▶ _WHAT IS NEEDED_
Quote the section of the forum thread below on back sweetening and bottling rosé that falls between "## Boatboy24 (Jan" and "good idea too.", inclusive.

[start DOCUMENT EXCERPT]

# Back sweetening and bottling Rose advice



## NorCal (Jan 29, 2016)

Made 30 gallons Mourvèdre Rose sangee style from fresh grapes. The pH was adjusted down (3.4 I believe), fermented cold, under airlock in a 30g flex tank. It has been aging in glass carboys and has really evolved. It is crisp, clean, but definitely different. I think some people will love it, others not like it at all. Lots of citrus smells and taste, most closely associated with grapefruit to my taste buds. I did some family taste trials an have determined that I want to back sweeten.6g per liter.

My plan is to .5 micron filter as I vacuum rack to get any remaining co2 out, add sorbate, bring the SO2 to the right level, add the sugar, then immediately bottle. Any advice as this wine goes bottle?


----------



## Boatboy24 (Jan 29, 2016)

I like to wait a week or two after sweetening, just to be 100% sure that a re-fermentation doesn't happen. Otherwise, your plan sounds good, as does the wine.


----------



## mgmarty (Jan 29, 2016)

I also wait after adding the sorbate, just a day or two, before sweetening. I have had problems if I add the sorbate and sugar together. Waiting to bottle is a good idea too.


----------



## stickman (Jan 29, 2016)

NorCal, I go with a .2 micron filter and eliminate the sorbate.


----------



## NorCal (Jan 29, 2016)

stickman said:


> NorCal, I go with a .2 micron filter and eliminate the sorbate.




Where can I find an economical .2 micron filter?


----------



## stickman (Jan 30, 2016)

[end DOCUMENT EXCERPT]
[start DATA EXCERPTS]

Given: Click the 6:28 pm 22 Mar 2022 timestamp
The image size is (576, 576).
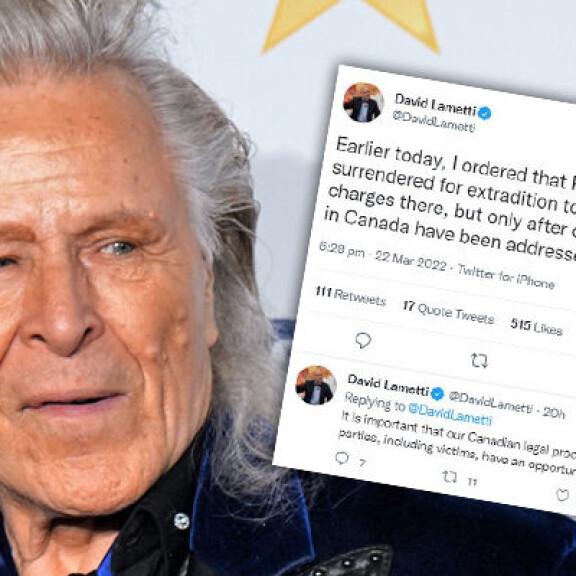Looking at the screenshot, I should [x=383, y=256].
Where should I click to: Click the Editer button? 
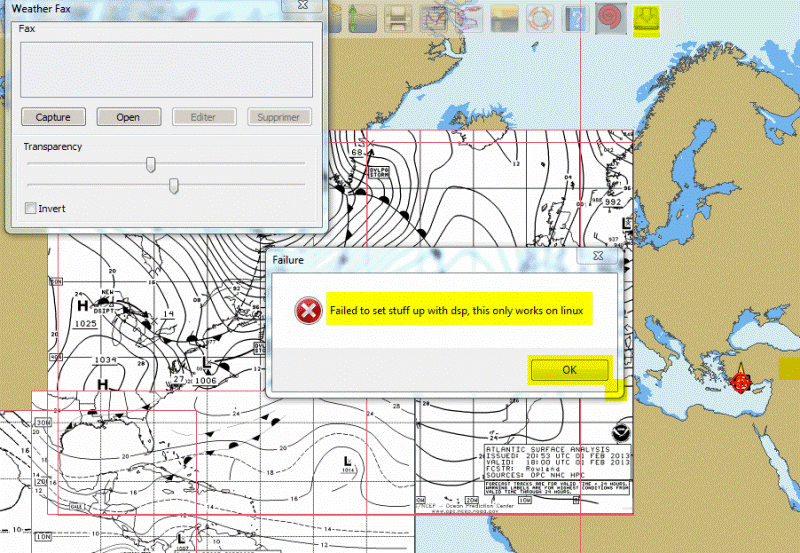coord(203,117)
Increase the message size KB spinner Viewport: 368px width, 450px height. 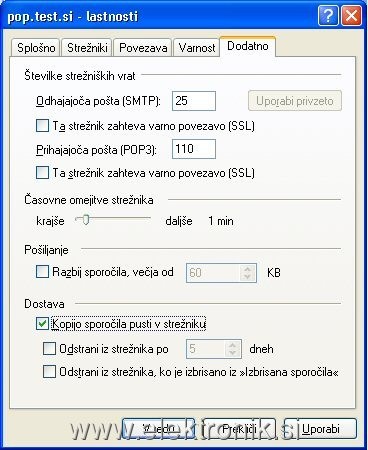[x=247, y=269]
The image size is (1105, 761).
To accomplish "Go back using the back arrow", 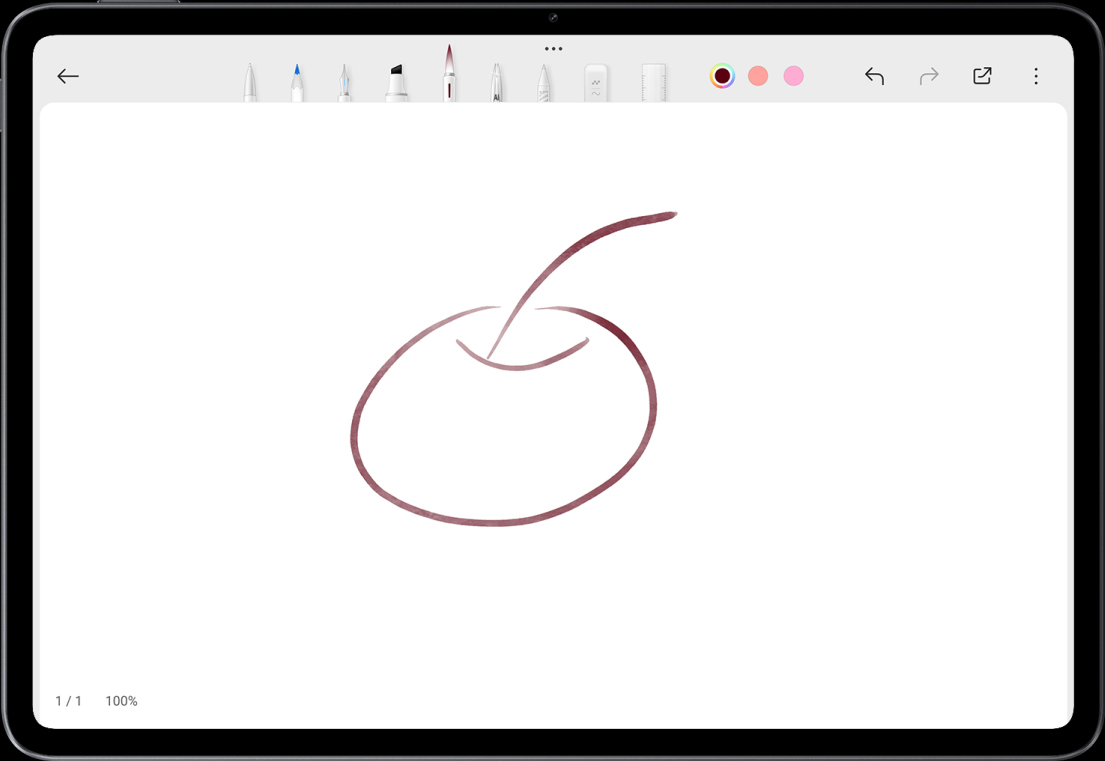I will pyautogui.click(x=68, y=76).
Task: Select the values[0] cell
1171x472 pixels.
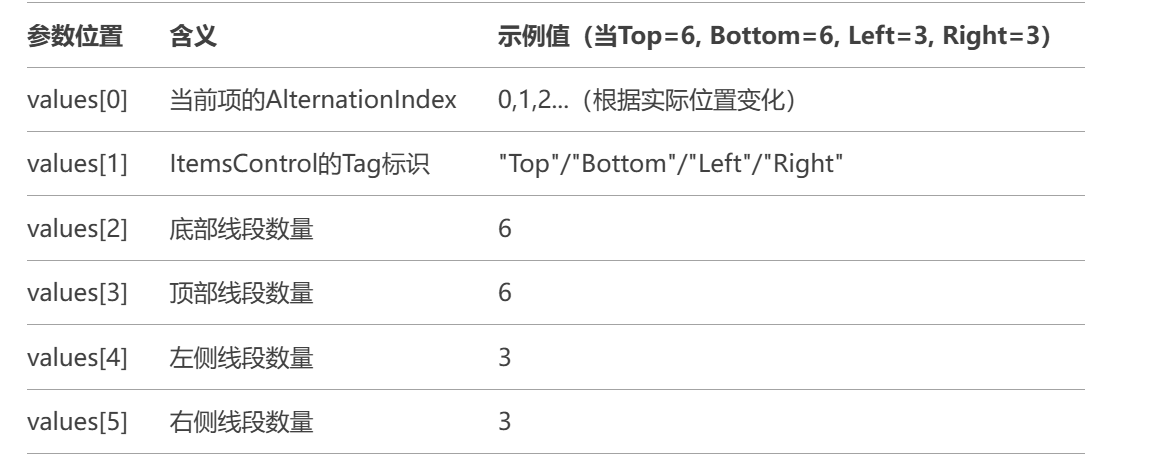Action: tap(77, 100)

[end DATA EXCERPTS]

▶ _SOLUTION FOR THIS PROBLEM_
## Boatboy24 (Jan 29, 2016)

I like to wait a week or two after sweetening, just to be 100% sure that a re-fermentation doesn't happen. Otherwise, your plan sounds good, as does the wine.


----------



## mgmarty (Jan 29, 2016)

I also wait after adding the sorbate, just a day or two, before sweetening. I have had problems if I add the sorbate and sugar together. Waiting to bottle is a good idea too.